When I returned Yuri was visibly disturbed and I tried to talk to him in my French-Spanish mix and he told me that he’d have to go to jail for three days or pay a fine of US$50.00 or 1,500 Cuban pesos. Knowing the value of the dollar by this point, this was a lot of money for a Cuban to come up with for an infringement like the supposed one committed. Yuri just told me this information but never actually asked me for the money. With that he left and stormed off down the street. Melinda, Marshall and I tried to put what had happened together, and they came to the conclusion that this was an elaborate scam and that they (Caesar and Yuri in conjunction with the police) were trying to get money from us. I was under the impression that they’d just seen a true Soviet style communist police state intimidation maneuver. But why hadn’t Yuri just asked me for the money instead of just telling me the price of the fine? And why did the police let the young Rastafarian go instead of confiscating his papers? I wasn’t convinced it was a scam but there were a couple of questions. When Ashley returned we tried to make more sense of this but didn’t make much progress, so we retired to bed and would try to ponder this again in the morning.
Ashley got up early and asked the patriarch of our house his take on why the police didn’t stop the Rastafarian and his response was that the police probably already knew that guy, where he lived, how to find him, but they needed information about the other two Cubans.
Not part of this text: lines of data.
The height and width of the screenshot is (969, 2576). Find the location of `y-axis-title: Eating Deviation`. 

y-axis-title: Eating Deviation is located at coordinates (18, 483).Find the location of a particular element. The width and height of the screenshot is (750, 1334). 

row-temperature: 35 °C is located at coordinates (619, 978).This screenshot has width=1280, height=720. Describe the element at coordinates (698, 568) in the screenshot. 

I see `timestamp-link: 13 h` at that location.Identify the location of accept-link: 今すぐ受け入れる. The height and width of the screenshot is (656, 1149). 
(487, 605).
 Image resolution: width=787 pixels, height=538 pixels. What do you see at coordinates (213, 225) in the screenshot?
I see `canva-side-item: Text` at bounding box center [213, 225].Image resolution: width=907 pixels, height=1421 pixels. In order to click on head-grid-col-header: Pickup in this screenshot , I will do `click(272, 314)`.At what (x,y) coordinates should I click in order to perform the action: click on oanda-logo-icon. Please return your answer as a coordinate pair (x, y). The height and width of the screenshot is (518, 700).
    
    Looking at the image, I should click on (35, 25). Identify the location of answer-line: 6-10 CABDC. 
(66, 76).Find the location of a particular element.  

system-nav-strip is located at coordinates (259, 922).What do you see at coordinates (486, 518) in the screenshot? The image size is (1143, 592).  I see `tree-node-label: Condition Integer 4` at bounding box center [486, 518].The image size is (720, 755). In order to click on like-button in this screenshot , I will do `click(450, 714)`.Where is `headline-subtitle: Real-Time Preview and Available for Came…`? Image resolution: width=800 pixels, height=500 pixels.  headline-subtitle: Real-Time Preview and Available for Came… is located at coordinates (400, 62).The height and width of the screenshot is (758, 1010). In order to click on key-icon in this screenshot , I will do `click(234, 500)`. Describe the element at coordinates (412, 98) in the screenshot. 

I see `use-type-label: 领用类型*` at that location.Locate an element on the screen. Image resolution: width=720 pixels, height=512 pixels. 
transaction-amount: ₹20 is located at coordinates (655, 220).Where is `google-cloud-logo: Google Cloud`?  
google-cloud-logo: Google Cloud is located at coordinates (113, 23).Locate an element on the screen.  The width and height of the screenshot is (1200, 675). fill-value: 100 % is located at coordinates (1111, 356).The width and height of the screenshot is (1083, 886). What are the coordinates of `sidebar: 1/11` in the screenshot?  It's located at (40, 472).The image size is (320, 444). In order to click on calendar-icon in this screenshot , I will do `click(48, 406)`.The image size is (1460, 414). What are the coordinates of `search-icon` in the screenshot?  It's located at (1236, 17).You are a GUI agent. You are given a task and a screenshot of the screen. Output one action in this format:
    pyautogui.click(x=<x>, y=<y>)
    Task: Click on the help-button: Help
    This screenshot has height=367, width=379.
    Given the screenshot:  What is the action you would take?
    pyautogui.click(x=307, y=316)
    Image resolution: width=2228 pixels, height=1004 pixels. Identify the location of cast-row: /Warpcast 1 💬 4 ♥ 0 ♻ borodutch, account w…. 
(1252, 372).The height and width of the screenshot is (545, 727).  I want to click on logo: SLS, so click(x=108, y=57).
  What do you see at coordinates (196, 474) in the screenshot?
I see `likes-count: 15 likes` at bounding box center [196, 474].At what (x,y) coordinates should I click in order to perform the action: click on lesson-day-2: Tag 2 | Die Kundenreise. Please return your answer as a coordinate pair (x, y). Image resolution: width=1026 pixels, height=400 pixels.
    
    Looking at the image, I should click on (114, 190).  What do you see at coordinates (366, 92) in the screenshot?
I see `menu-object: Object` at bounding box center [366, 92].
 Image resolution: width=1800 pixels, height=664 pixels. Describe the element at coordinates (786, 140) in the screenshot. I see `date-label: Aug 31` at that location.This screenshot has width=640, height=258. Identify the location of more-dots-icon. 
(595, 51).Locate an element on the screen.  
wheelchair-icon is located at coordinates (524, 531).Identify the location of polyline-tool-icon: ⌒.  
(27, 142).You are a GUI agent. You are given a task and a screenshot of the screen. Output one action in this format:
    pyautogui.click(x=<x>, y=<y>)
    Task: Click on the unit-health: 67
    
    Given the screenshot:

Caesar stopped by our house that morning to tell me that Yuri had lied about the jail and the fine, but that he did have to go to the police to get his papers. Caesar explained to the police that he has a license to rent horses to foreigners, and that’s how he met us. All above board and on the up and up. Apparently it worked because I saw his identity card in his front shirt pocket during our conversation. He also said that because we were hanging out in the Cuban establishments and with the locals that we were being watched, not as a risk, but rather just to see what we were up to since we were much closer to the locals than most tourists.
As a political scientist I found the whole experience intriguing. It was like hearing stories of travellers to Moscow in the mid-eighties, not a real-life run in with a still operational communist regime. As much as Castro has created an environment for hard currency carrying travellers, we’d managed to slip under his fold and get a true feeling for what communist Cuban life is like for the locals. Even if Caesar had wanted to change his life, under the system he lives he does not have a permit to move out of his city. Saddening, intriguing, scary, incomprehensible, whatever the emotion that this experience evokes, we saw and felt something that not many foreigners get to see. Personally it just fuels my personal fire of hoping (and possibly trying to help lobby for) the US embargo to fall to help better the lives of the kind, warm and generous people we came in contact with in the city of Trinidad.